Friday, October 01, 2010


On compression and sound quality

Actor and filmmaker Adrian Grenier was on a local radio talk show the other day. As an addendum to the show, they posted a brief Q&A on the web, in which he says this:

Q: What are you listening to right now?

A: I just reunited with my record collection. Records sound better than MP3’s. I was just listening to Toots and the Maytals on vinyl.

Now, there’s certainly been a lot of debate about whether analogue sounds better than digital, when it comes to recorded music. When you hear live music, the vibrations reach your ears, your ears pick them up and send them to your brain through your nerves, and you hear exactly what someone sitting at that spot (and with your hearing capabilities) will hear. It’s perfect, in the sense that you can’t get more like really being there than... really being there.

Any recording provides a different experience, and whether that experience is better than the live one depends upon a lot of things, including where you were sitting and where the microphones were, how much extraneous stuff was heard by each (you and the microphones), and so on... along with the social experience and energy of being there to see it.

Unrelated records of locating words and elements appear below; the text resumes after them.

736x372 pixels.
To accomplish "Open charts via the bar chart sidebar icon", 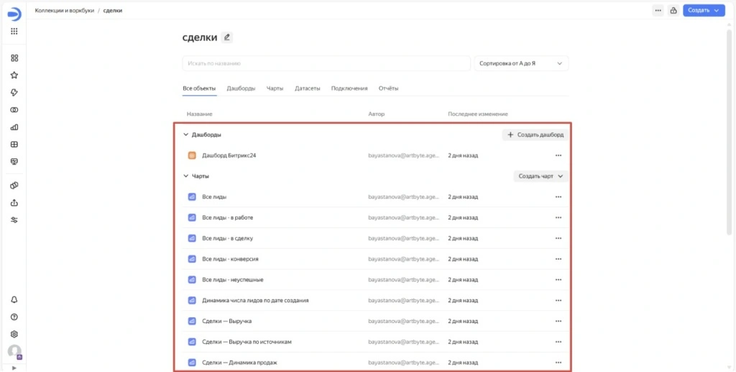I will (x=14, y=127).
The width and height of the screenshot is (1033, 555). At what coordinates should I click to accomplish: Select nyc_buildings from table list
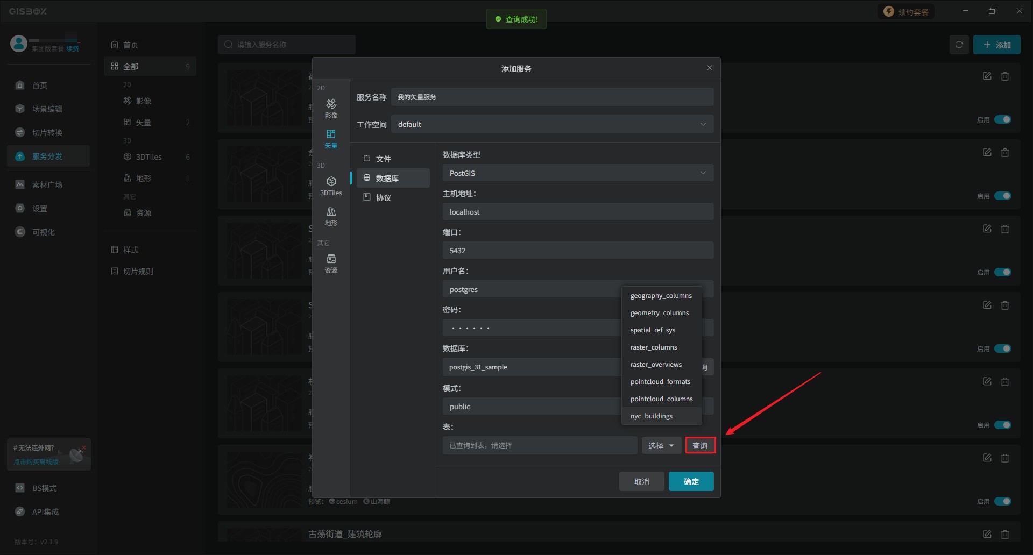pos(652,416)
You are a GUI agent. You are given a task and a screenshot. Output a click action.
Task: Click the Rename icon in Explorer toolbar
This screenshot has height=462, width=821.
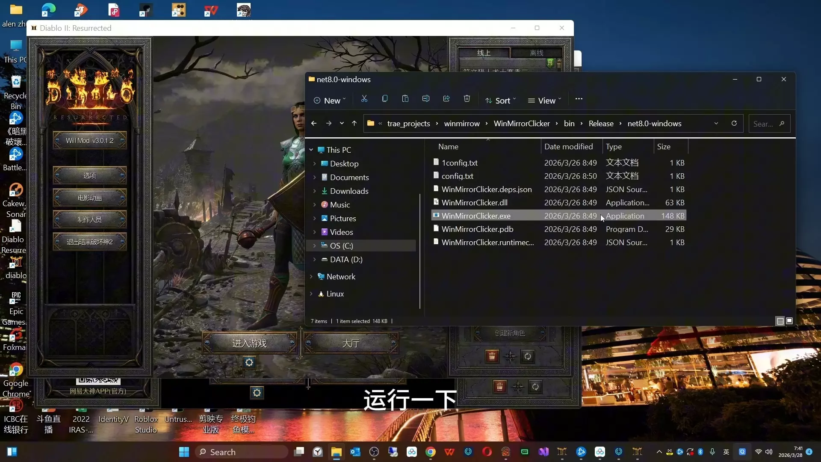(x=426, y=99)
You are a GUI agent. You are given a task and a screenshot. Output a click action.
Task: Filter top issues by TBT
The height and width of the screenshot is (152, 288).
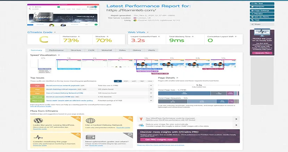[142, 82]
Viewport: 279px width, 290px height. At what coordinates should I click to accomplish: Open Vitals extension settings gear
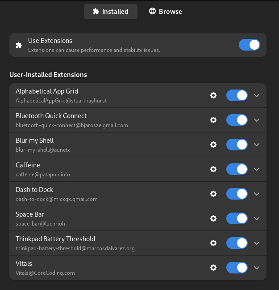pyautogui.click(x=213, y=268)
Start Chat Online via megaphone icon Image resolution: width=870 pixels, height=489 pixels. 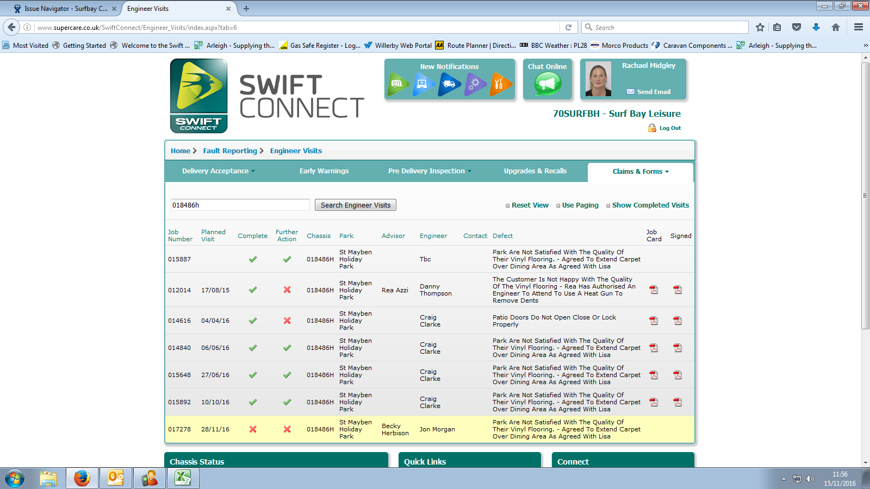tap(547, 84)
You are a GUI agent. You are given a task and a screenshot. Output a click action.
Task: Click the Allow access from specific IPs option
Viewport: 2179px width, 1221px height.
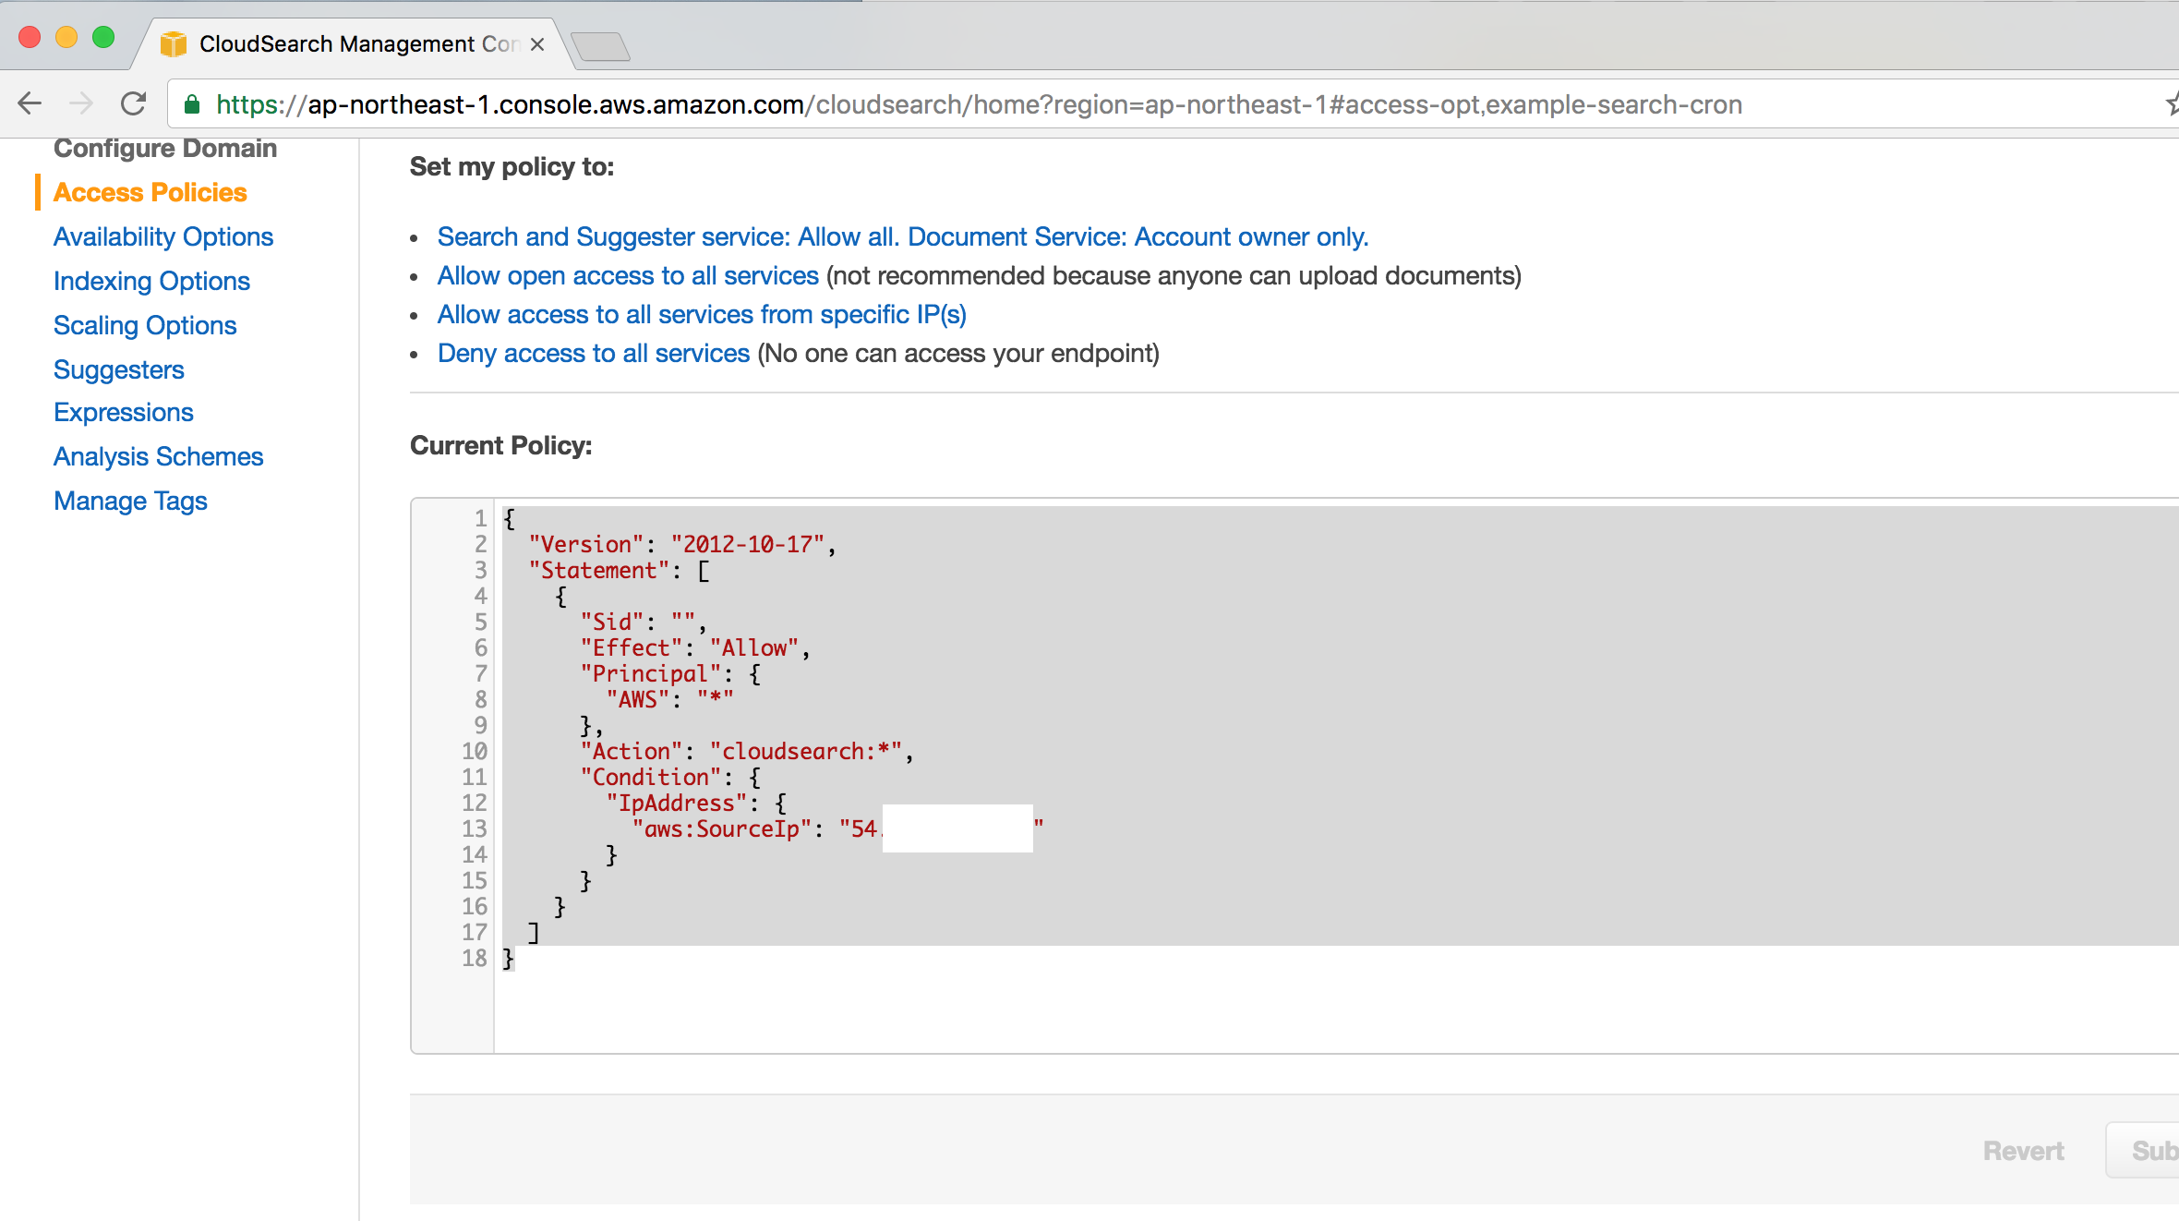tap(702, 314)
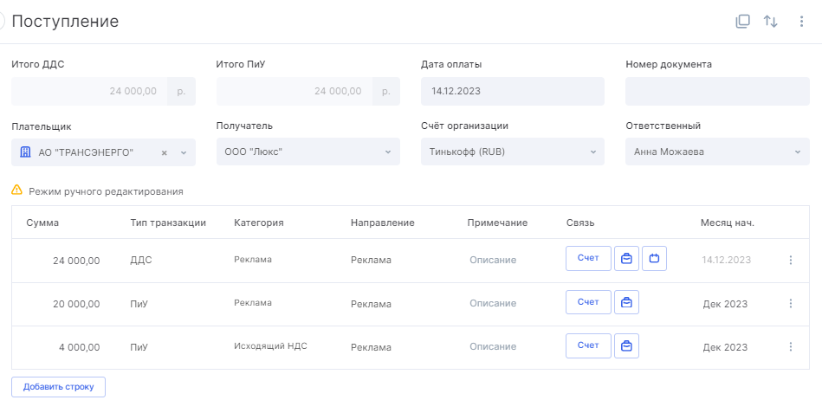Expand the Плательщик dropdown arrow
This screenshot has height=400, width=822.
(184, 153)
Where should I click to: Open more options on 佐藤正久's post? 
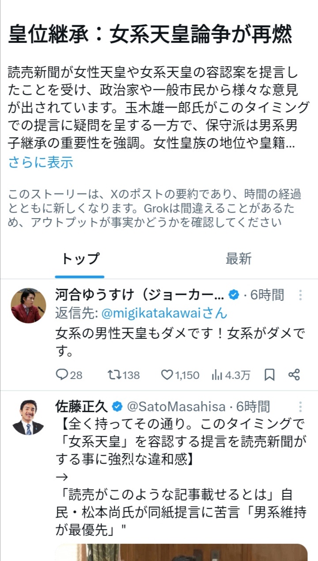tap(300, 407)
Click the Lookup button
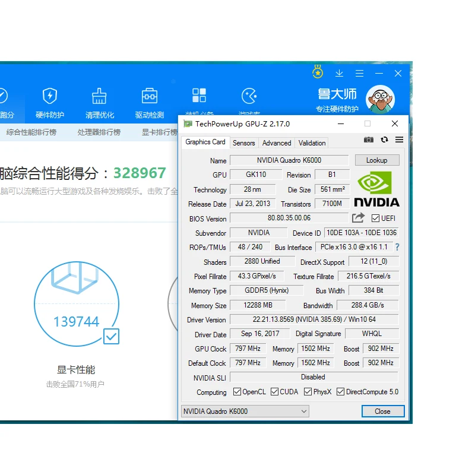 pyautogui.click(x=377, y=160)
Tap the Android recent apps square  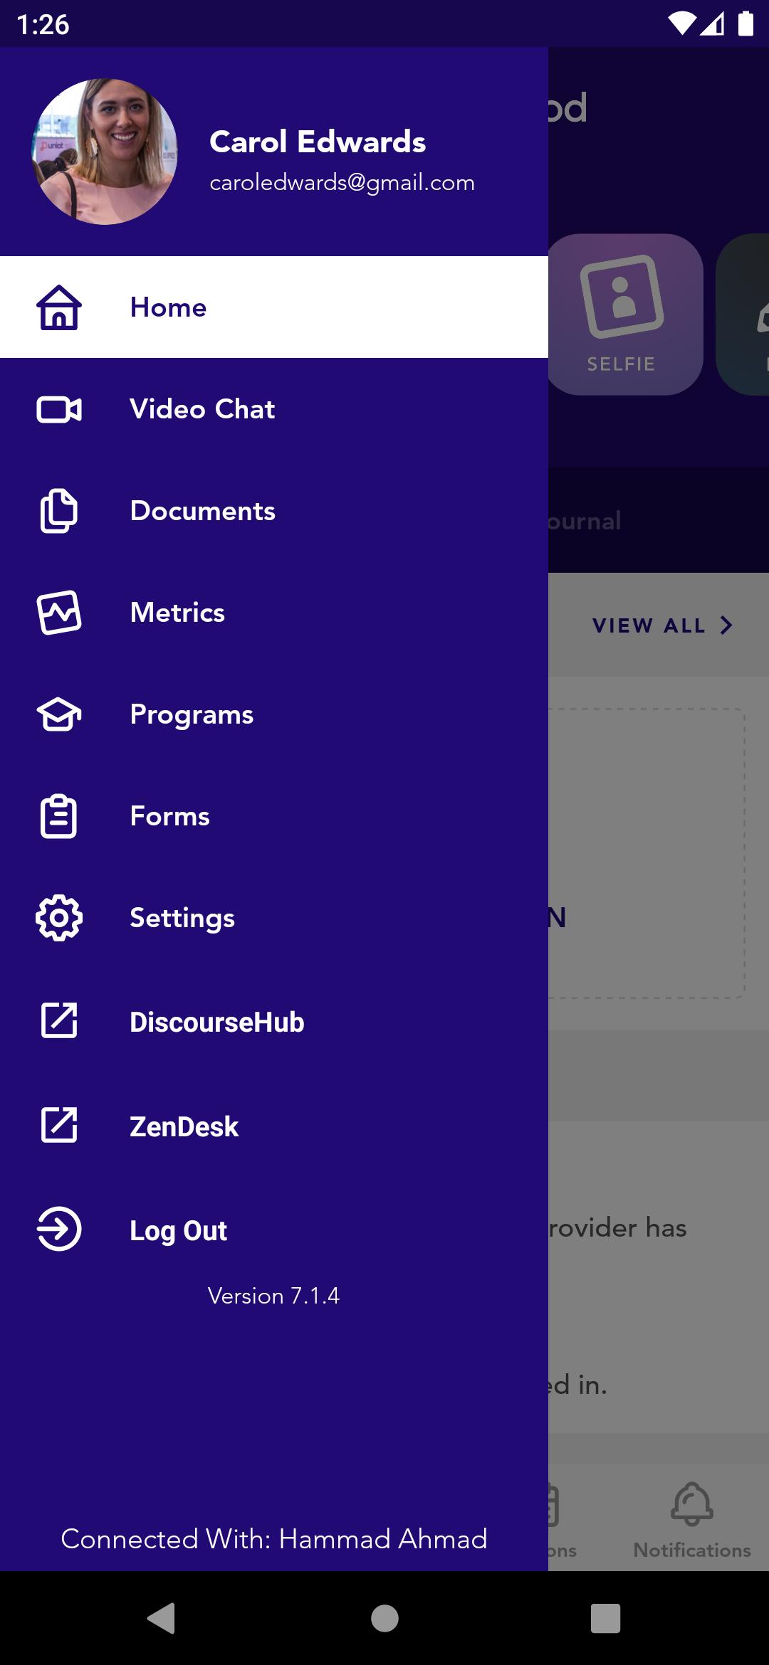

That said, there have always been those who say that digital recordings sound digital, changing the sound in unpleasant ways. Music is recorded on a CD, for example, by sampling the actual sound at frequent intervals (about 44,000 times a second), and by encoding the sampled sounds as numerical values (16-bit numbers, for CDs). The choice of the frequency of the sampling and the number of values (number of bits) used in the encoding affects the maximum quality of the sound.

I’m not going to get into the debate, here, and I’ll only note that since CDs have given way to other ways of listening, we’ve increased both the sampling rate and the number of bits per sample in some recordings. Whether or not CDs sound good, there’s better digital source material out there.

MP3 files, though, are not original source material: they’re compressed from the original, and their quality can vary greatly. Let’s look at why.

Broadly, there are two kinds of compression: lossless, and lossy. We use lossless compression in computer work all the time, such as when we make ZIP files. To do compression losslessly, we take advantage of redundancies, repetitions, and nearness that show up naturally in data, use alternative representations for common sequences, and that sort of thing. Any lossless compression algorithm works best on the kind of data its designed for, and doesn’t work well on certain other kinds.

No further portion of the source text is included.